═══ DATA PROVIDED ═══
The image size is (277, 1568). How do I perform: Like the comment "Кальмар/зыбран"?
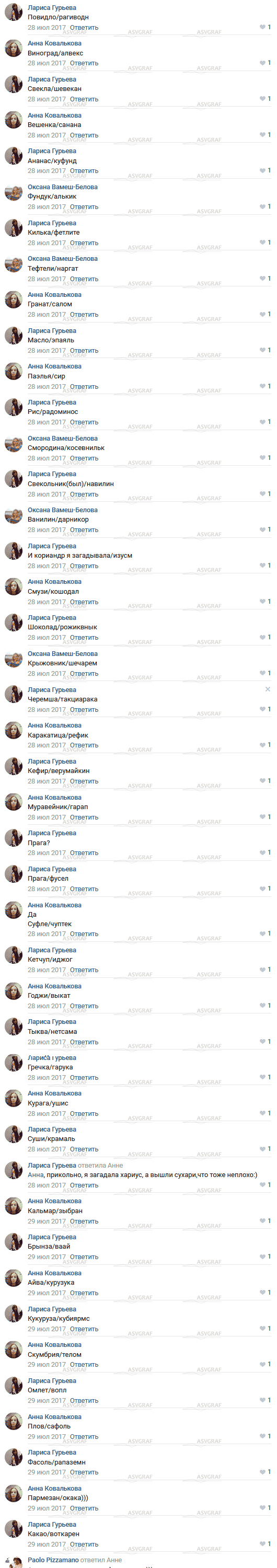pos(265,1221)
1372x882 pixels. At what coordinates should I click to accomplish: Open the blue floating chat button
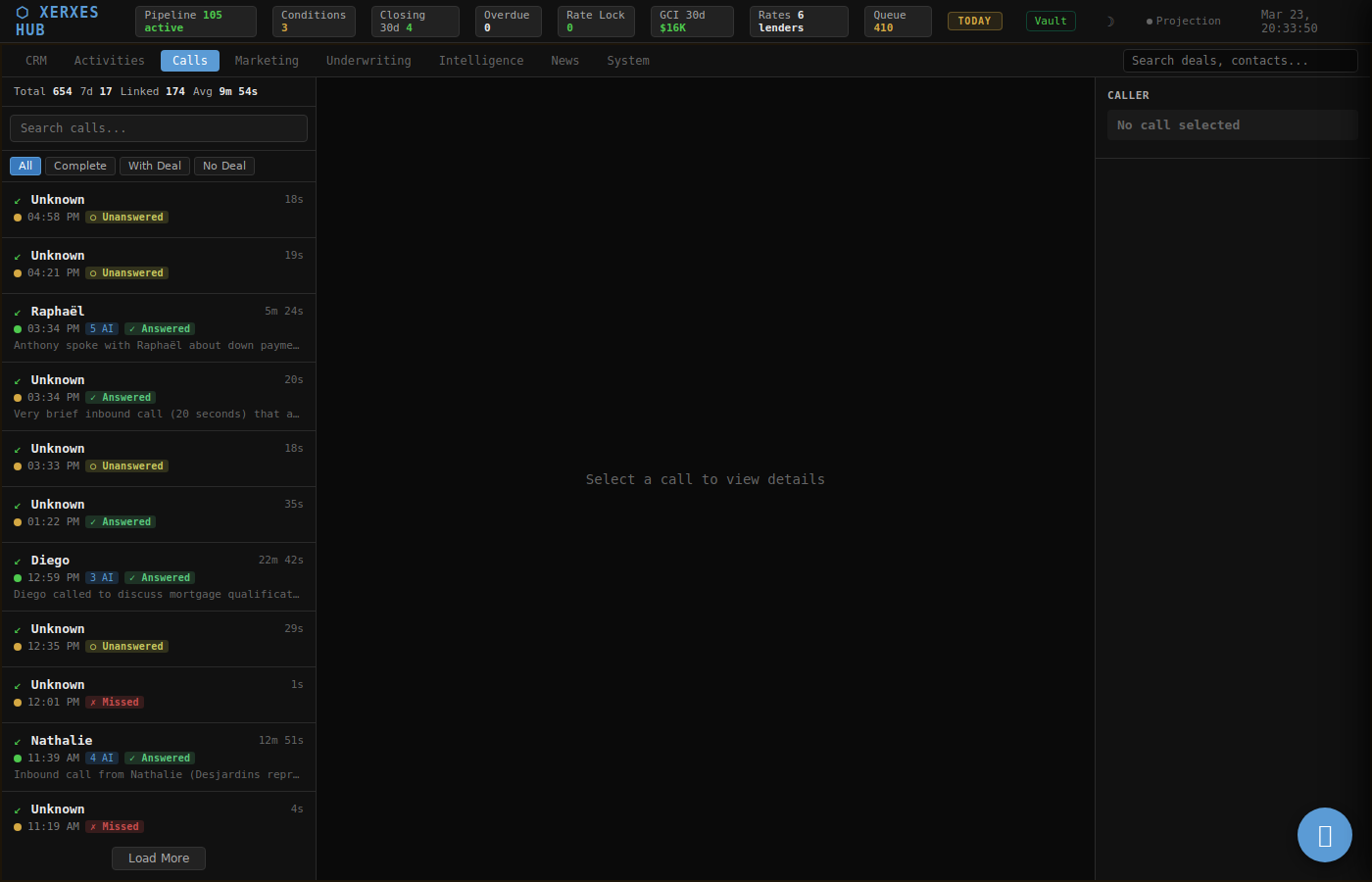pos(1324,835)
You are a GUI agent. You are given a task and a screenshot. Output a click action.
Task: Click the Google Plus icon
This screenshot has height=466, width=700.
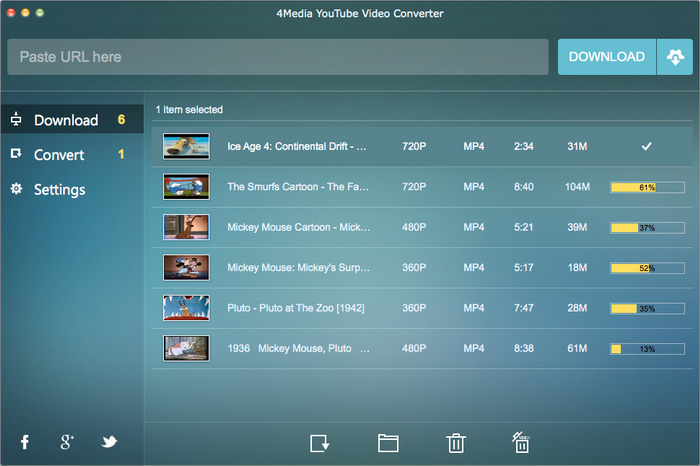click(x=66, y=442)
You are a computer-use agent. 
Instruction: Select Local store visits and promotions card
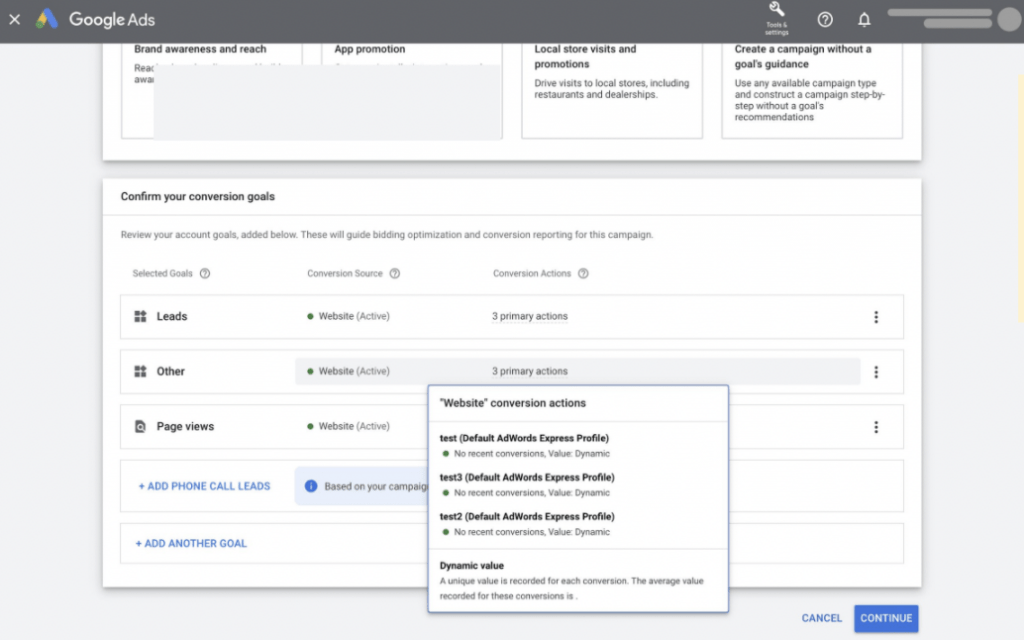612,90
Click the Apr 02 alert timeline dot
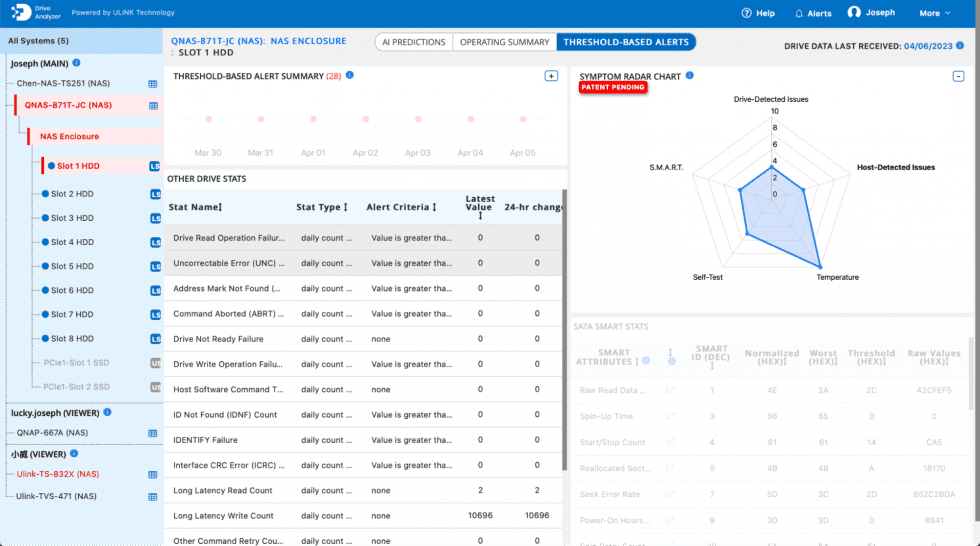980x546 pixels. 366,119
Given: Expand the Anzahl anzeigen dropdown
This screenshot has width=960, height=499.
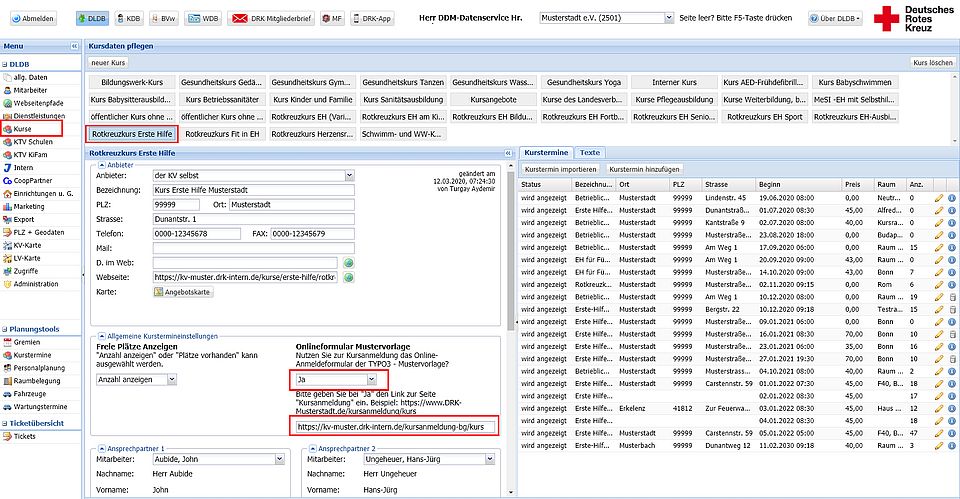Looking at the screenshot, I should [x=172, y=379].
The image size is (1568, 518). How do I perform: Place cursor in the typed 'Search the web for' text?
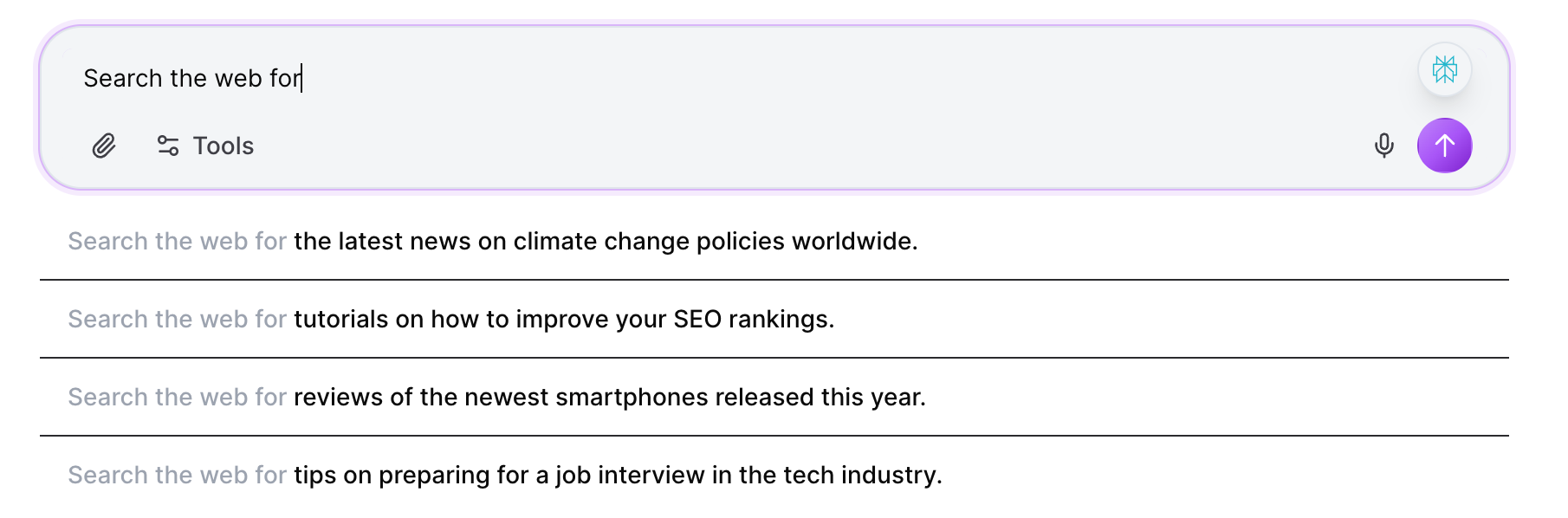pyautogui.click(x=191, y=78)
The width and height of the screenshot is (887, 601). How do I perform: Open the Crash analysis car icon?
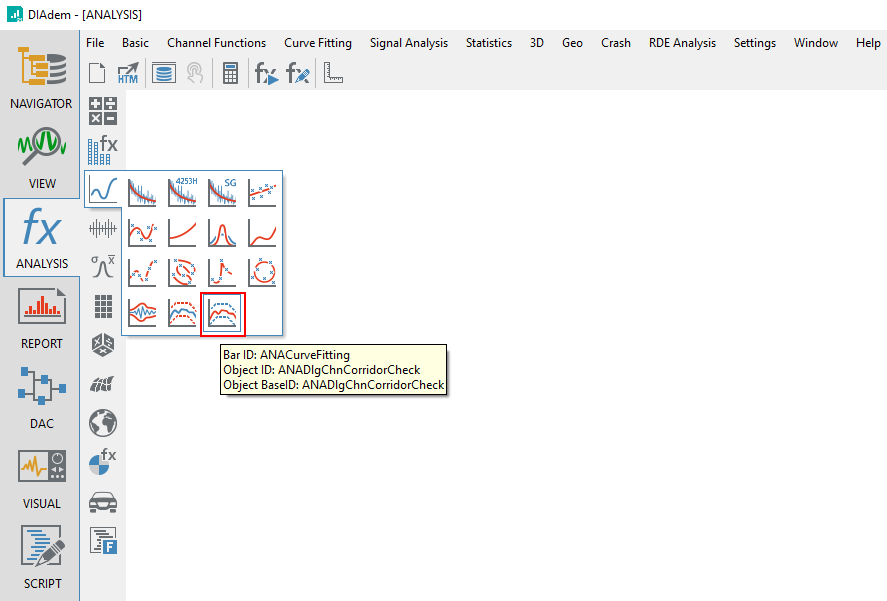point(103,501)
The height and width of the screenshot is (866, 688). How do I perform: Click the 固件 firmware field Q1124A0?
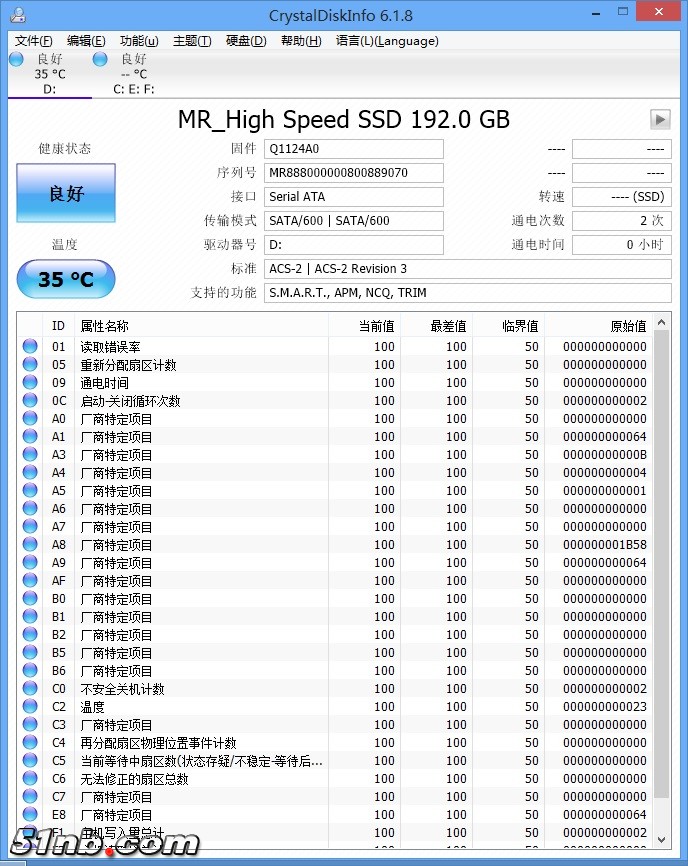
═══
■ WHAT IS REQUIRED
Look through the entries above. Extract each line with the word "agent".

■ EXERCISE RESPONSE
You are a GUI agent. You are given a task and a screenshot. Output a click action.
You are a computer-use agent. 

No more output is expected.